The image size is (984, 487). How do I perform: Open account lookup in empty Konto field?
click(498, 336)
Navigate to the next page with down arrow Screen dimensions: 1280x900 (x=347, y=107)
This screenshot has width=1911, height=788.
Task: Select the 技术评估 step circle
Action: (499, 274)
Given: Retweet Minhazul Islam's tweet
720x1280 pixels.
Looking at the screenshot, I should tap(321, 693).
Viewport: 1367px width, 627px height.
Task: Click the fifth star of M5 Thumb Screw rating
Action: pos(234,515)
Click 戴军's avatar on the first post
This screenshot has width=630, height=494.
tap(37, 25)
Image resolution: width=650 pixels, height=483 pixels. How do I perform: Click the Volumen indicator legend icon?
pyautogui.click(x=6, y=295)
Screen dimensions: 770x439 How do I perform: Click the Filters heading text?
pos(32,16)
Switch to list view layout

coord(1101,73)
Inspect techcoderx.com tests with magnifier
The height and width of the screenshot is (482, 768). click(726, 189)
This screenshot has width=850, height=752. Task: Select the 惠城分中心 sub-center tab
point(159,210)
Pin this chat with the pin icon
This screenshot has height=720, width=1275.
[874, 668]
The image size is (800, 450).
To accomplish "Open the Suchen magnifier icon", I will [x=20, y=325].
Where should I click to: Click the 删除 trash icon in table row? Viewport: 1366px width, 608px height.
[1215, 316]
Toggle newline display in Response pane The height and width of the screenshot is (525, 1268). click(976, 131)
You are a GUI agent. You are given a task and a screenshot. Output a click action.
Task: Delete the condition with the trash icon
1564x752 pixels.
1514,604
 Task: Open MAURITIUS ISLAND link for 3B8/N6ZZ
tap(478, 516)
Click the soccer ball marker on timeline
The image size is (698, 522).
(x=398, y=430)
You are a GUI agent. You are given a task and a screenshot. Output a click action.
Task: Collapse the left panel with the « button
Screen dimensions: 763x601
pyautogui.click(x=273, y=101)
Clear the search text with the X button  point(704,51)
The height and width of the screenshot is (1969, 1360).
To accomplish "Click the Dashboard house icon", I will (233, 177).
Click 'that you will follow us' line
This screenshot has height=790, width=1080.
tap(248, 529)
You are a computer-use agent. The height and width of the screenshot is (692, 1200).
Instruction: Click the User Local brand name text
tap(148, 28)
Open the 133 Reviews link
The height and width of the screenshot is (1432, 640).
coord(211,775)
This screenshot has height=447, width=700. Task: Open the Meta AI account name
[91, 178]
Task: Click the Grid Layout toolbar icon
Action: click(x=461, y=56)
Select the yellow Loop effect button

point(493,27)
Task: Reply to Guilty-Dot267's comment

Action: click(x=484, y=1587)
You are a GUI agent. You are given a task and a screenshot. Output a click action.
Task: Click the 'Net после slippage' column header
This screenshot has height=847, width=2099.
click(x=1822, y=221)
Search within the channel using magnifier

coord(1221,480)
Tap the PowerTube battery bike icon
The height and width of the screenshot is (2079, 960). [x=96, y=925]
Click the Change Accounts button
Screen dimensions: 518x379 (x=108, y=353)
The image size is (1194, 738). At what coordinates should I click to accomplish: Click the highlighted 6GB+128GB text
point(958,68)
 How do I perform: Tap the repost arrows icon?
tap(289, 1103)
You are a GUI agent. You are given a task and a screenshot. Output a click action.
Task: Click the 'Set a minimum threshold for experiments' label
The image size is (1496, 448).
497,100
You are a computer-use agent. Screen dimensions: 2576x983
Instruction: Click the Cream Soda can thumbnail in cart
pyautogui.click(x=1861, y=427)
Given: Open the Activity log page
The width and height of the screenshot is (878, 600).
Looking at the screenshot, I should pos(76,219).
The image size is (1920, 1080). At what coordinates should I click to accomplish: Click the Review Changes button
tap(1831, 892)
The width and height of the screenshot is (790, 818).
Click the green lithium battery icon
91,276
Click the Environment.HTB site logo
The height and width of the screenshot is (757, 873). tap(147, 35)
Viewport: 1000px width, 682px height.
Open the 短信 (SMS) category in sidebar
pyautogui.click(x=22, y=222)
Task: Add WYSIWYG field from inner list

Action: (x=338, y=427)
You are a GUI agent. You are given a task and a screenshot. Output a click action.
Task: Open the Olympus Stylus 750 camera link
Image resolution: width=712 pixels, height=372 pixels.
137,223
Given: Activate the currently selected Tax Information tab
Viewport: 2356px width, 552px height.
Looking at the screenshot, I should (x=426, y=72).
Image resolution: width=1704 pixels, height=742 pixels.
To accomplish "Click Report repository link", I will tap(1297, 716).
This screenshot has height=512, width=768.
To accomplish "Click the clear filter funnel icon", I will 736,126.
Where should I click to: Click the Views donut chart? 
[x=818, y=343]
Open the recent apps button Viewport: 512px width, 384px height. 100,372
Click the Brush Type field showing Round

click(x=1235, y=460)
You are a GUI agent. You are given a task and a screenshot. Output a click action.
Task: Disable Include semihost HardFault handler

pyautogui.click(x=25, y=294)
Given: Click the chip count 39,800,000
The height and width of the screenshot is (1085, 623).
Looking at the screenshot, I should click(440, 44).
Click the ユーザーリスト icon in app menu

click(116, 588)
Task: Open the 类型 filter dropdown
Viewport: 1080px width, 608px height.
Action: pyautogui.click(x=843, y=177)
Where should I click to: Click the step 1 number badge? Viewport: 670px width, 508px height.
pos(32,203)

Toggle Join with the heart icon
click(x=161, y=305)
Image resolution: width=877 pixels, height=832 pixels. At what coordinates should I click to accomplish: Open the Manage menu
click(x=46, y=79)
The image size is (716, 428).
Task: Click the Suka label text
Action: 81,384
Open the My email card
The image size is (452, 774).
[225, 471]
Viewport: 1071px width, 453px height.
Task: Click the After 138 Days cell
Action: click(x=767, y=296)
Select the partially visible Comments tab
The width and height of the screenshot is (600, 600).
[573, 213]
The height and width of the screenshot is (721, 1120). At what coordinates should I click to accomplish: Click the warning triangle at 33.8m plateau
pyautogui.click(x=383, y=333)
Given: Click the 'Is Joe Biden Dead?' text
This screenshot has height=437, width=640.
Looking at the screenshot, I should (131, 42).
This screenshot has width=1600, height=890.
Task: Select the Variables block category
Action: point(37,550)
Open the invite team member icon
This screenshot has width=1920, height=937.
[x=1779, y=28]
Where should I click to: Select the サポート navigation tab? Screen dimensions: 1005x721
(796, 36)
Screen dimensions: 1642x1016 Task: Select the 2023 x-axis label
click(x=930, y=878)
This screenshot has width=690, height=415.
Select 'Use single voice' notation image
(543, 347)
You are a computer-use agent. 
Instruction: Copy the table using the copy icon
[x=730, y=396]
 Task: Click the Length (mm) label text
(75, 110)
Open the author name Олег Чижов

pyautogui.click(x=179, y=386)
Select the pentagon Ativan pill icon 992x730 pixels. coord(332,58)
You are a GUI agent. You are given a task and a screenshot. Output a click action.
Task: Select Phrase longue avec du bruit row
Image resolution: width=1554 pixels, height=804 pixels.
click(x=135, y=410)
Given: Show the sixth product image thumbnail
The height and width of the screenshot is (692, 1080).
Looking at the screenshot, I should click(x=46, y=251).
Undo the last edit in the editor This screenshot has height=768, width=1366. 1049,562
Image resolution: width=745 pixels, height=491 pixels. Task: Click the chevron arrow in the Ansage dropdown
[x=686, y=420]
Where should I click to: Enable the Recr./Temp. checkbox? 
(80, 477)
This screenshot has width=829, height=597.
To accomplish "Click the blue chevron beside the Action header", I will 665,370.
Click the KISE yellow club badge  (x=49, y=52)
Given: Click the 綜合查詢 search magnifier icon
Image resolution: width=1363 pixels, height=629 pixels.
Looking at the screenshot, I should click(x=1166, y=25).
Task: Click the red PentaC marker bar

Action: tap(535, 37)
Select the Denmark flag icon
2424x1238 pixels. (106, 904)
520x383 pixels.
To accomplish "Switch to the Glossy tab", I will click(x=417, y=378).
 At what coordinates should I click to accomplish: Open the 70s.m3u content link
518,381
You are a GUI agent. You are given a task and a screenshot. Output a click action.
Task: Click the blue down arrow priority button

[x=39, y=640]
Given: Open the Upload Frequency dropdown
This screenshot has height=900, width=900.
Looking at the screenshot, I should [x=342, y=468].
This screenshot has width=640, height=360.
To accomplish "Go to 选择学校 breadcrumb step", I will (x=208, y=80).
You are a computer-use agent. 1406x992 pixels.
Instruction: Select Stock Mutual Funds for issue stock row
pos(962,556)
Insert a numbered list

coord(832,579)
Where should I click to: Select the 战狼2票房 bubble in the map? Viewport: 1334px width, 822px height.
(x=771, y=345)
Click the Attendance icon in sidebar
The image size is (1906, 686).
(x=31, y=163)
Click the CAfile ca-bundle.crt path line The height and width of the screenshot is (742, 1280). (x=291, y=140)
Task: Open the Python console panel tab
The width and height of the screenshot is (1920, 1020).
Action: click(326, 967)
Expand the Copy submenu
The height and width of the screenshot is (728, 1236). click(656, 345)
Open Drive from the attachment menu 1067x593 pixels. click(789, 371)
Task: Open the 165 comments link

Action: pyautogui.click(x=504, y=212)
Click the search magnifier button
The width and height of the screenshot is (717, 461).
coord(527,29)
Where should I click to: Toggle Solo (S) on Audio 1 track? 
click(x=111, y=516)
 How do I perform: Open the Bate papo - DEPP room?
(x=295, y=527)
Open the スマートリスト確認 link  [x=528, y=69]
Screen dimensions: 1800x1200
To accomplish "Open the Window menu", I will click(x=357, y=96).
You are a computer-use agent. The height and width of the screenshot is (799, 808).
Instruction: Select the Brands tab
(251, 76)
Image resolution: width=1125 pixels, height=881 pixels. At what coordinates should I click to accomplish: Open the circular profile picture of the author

★ ★ ★ ★ ★ ★ ★

Work instruction:
What is the number of lines in the listing that include the word "panel"? Give that number and nothing else.

Output for this task:
2